Ryan: "Clear Choice" for Pennsylvania Voters
U.S Representative Paul Ryan (R-WI) outlined the differences between President Barack Obama and Republican presidential candidate Mitt Romney at a rally in the Pittsburgh area on Tuesday. It was his first visit to Pennsylvania as the GOP vice presidential candidate.
"It's a clear choice," said Ryan. "We can either have that opportunity society with a safety net, the society of prosperity and upward mobility where you can make the most of your life -- that's the American idea. Or, we can do more of the same. We can stick with the president's plan."
In a speech at the Beaver Steel Services facility in an industrial district of Carnegie, Ryan said the president broke his promise to cut the national deficit in half by the end of his first term.
"Four years of trillion-dollar-plus deficits, a United States Senate violating the budget law and not passing a budget for three years running," recounted Ryan. "We cannot continue to go down this path of spending money we just don't have."
Ryan said President Obama has created a "welfare society with a debt crisis." He said the president's policies have helped big corporations while hurting small businesses, and suggested he and Romney would do better to create jobs by taking advantage of Pennsylvania's natural resources.

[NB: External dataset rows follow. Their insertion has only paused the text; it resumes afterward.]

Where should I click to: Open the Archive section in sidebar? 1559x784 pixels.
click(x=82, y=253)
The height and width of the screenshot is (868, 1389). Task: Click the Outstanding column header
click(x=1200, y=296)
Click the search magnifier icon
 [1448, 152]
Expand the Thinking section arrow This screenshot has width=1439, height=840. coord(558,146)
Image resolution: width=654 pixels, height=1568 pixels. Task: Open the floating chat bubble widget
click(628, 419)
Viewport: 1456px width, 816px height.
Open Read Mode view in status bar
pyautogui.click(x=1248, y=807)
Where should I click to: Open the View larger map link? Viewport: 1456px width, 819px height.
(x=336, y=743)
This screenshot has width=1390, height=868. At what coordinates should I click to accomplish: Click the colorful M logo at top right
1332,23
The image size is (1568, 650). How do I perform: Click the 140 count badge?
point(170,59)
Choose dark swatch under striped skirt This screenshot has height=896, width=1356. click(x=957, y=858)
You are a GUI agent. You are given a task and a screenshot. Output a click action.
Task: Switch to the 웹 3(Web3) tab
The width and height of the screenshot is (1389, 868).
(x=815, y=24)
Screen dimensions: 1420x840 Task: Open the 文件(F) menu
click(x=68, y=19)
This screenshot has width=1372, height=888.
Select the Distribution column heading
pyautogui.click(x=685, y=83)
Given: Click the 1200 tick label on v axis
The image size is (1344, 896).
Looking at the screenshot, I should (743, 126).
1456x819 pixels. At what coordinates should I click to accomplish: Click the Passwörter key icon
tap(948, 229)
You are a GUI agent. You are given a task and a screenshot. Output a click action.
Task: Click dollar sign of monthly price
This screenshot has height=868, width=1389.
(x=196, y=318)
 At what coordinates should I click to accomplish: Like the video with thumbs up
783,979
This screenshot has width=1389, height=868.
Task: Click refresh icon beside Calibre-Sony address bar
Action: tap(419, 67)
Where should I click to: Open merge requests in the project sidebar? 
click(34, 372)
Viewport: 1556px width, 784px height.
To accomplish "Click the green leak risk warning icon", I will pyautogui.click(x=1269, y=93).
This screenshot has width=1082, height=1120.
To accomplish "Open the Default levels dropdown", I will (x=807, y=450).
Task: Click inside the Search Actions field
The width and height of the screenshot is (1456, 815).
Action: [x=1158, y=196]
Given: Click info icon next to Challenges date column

"We have energy in this country. Let's use the energy in this country," said Ryan. "Coal, oil, gas, fracking, nuclear, renewables, all of the above."
After a slew of Pennsylvanian Republican speakers, the new vice presidential candidate took to the stage waving a Terrible Towel, and kept it tucked in his pocket throughout his speech. He continued to please the crowd by referencing controversial remarks made by Mr. Obama from the 2008 presidential campaign and beyond, including the "Joe the Plumber" issue from a campaign stop in Ohio.
"Remember this other time, where he was caught on video saying, 'People like to cling to their guns and their religion'?" asked Ryan, to a chorus of boos. "Hey, I'm a Catholic deer hunter. I am happy to be clinging to my guns and my religion."
About two dozen local Democrats gathered outside Beaver Steel Services to protest Ryan's speech, including Allegheny County Executive Rich Fitzgerald and Braddock Mayor John Fetterman.